__Your goal__
What you return should be the lines of the data containing "Save", each in full.

*-*-*

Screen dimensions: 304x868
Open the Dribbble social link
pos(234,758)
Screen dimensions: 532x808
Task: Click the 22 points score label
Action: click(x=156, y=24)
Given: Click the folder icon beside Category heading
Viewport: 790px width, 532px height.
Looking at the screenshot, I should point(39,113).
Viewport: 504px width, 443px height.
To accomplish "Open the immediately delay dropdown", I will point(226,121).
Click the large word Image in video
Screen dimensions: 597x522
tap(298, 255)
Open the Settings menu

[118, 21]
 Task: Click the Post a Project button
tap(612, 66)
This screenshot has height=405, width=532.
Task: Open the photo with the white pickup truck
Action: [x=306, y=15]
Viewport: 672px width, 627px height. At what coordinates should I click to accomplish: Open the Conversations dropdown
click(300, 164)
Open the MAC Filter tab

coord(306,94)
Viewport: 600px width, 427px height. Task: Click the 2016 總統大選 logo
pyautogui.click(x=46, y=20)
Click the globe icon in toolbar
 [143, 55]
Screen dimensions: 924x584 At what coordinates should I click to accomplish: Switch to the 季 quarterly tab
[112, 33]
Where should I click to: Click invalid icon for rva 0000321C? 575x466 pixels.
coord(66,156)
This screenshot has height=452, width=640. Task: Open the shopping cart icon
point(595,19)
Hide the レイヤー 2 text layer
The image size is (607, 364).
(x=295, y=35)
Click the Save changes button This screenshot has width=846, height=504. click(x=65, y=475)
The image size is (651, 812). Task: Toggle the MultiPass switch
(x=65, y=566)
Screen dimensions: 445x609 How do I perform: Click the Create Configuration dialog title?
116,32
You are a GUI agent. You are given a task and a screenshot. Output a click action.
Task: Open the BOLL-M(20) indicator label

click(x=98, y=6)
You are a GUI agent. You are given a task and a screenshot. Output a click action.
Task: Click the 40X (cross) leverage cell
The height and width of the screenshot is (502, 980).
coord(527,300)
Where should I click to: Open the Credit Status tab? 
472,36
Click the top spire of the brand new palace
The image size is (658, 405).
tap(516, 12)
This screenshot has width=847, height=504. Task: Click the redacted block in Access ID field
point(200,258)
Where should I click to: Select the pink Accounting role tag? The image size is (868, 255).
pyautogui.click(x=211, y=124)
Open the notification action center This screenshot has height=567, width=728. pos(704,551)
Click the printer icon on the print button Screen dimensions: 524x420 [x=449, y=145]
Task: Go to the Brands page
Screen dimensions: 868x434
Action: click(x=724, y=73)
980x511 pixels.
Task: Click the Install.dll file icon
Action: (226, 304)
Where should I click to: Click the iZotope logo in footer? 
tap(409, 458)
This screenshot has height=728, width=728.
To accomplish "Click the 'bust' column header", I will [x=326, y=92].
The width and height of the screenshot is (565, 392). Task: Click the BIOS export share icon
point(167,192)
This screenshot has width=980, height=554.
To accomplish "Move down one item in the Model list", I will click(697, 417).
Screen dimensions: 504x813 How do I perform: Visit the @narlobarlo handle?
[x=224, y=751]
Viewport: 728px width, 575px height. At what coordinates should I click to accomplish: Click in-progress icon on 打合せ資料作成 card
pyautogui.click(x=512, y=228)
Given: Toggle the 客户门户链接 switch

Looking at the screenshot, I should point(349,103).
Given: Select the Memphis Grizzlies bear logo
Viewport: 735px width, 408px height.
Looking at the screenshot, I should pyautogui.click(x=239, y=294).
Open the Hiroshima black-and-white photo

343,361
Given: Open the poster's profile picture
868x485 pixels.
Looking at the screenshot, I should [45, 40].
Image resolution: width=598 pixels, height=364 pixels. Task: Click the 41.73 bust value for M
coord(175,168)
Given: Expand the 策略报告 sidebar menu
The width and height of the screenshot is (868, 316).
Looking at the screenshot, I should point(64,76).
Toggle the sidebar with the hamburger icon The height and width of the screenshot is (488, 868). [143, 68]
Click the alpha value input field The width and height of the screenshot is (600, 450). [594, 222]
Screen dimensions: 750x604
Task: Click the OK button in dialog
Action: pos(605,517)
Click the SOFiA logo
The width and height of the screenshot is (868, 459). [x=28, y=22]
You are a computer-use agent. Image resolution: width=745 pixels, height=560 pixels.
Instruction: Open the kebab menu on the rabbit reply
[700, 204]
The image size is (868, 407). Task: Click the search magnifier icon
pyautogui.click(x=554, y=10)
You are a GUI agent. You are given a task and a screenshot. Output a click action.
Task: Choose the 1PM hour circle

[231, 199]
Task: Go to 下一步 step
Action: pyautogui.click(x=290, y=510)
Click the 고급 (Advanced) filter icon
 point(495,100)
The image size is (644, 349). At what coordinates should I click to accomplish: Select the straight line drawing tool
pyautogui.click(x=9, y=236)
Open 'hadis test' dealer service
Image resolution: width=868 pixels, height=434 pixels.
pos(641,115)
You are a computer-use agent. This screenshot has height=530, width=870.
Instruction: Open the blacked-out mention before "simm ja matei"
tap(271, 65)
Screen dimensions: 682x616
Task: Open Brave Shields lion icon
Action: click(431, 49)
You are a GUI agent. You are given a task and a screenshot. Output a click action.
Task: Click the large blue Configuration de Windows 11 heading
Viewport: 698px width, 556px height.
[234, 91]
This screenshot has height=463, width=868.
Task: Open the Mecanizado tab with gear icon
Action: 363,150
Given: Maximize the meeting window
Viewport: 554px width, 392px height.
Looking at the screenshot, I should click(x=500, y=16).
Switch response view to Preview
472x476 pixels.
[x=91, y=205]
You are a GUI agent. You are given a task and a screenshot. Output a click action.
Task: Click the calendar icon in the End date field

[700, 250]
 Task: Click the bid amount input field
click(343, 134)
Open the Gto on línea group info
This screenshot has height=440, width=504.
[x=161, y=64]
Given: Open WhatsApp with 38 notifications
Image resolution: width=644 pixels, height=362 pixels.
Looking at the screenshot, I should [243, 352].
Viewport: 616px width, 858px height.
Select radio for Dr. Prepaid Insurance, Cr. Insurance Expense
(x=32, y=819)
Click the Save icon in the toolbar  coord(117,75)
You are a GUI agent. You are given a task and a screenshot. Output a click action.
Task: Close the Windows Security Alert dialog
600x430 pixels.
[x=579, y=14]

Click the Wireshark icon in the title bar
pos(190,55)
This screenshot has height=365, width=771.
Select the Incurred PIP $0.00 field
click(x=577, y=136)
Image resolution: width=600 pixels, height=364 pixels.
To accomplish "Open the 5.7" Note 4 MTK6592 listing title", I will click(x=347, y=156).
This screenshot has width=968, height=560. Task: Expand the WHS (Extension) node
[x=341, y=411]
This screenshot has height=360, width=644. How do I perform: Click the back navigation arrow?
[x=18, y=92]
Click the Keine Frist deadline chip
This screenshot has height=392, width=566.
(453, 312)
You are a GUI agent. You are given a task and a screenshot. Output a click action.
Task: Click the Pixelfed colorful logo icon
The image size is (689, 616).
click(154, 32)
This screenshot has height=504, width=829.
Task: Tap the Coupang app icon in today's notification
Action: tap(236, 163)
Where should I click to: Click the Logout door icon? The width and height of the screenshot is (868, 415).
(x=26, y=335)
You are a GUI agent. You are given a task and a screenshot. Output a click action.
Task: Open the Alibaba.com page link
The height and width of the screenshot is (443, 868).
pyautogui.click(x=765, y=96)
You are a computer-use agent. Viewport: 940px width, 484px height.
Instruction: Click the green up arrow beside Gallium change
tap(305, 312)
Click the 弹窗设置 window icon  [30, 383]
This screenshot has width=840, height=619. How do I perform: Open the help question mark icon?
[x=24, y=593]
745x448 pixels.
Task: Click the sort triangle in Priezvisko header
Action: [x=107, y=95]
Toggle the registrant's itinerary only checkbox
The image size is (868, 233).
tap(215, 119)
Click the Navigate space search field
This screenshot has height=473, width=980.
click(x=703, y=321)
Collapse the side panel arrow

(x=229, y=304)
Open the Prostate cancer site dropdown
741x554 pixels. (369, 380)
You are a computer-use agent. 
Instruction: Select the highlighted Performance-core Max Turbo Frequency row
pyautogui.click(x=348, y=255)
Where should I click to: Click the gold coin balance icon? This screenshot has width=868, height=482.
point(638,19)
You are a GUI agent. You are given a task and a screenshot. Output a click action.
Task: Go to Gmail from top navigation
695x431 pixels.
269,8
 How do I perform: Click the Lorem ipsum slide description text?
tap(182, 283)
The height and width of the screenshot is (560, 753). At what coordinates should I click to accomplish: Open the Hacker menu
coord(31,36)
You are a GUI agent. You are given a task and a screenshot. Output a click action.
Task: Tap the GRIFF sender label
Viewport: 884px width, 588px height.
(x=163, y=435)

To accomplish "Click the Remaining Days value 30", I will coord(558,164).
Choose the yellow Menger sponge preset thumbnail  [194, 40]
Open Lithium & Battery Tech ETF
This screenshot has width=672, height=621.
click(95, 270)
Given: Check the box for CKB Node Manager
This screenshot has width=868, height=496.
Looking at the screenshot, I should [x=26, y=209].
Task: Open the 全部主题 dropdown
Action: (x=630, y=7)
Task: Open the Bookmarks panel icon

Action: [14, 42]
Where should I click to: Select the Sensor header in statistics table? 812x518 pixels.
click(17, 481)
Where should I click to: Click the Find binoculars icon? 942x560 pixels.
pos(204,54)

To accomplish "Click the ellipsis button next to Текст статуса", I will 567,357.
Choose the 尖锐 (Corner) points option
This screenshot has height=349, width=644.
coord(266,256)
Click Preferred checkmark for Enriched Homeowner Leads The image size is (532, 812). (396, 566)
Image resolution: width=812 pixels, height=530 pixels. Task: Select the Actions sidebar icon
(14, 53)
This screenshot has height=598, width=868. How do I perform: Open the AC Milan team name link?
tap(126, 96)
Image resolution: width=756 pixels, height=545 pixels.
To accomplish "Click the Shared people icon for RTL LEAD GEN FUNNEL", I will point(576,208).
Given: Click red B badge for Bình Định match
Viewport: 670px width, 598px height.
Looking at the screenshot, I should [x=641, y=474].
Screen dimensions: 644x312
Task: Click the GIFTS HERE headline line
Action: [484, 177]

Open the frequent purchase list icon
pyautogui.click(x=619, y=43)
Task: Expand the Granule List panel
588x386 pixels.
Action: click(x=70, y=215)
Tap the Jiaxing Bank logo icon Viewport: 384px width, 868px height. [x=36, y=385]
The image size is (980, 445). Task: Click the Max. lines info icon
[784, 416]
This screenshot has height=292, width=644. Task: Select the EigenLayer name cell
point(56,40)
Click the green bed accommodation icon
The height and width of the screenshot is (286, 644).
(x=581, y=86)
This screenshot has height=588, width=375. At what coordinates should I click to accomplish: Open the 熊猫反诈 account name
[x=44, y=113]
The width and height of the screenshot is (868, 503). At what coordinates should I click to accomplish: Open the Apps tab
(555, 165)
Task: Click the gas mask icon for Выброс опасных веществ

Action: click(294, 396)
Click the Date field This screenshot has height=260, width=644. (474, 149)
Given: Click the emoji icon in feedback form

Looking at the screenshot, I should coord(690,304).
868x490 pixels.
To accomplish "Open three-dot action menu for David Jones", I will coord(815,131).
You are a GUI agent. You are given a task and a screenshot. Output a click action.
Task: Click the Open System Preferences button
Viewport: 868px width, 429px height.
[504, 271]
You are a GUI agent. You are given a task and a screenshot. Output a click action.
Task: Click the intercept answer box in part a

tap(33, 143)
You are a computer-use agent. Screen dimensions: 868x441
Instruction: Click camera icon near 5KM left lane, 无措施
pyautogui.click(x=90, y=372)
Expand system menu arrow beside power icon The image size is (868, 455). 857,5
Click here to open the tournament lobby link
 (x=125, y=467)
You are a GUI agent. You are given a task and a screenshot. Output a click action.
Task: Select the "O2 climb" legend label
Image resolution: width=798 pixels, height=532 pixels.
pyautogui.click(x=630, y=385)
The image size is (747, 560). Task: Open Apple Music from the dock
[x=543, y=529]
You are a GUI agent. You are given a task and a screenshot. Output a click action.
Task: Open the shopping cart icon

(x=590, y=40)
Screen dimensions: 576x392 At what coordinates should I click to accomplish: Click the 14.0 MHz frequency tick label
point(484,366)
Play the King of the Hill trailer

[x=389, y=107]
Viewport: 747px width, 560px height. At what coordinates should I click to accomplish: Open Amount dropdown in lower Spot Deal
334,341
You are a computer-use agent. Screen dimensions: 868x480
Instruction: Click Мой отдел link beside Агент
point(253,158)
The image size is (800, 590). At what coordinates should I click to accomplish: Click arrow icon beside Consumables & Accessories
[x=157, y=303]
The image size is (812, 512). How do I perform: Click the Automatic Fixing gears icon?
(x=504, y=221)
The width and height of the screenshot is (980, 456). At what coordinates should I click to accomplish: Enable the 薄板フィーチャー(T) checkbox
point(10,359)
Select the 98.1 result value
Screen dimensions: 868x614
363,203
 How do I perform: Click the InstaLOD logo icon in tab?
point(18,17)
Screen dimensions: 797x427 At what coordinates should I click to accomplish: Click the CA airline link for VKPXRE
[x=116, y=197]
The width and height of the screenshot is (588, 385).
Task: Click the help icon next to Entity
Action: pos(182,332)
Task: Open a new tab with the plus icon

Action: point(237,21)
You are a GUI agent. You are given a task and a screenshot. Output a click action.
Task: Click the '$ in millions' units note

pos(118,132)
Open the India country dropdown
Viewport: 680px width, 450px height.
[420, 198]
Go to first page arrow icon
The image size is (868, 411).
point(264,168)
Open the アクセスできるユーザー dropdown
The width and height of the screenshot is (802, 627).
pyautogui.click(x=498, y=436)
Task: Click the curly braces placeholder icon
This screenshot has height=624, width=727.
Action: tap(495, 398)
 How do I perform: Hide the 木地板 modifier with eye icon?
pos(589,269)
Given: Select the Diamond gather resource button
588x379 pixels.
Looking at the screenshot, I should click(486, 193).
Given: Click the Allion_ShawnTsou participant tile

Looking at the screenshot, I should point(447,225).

*-*-*

__Written response__
Click the Save changes button This screenshot has width=846, height=504. click(x=65, y=475)
Click the Save icon in the toolbar  coord(117,75)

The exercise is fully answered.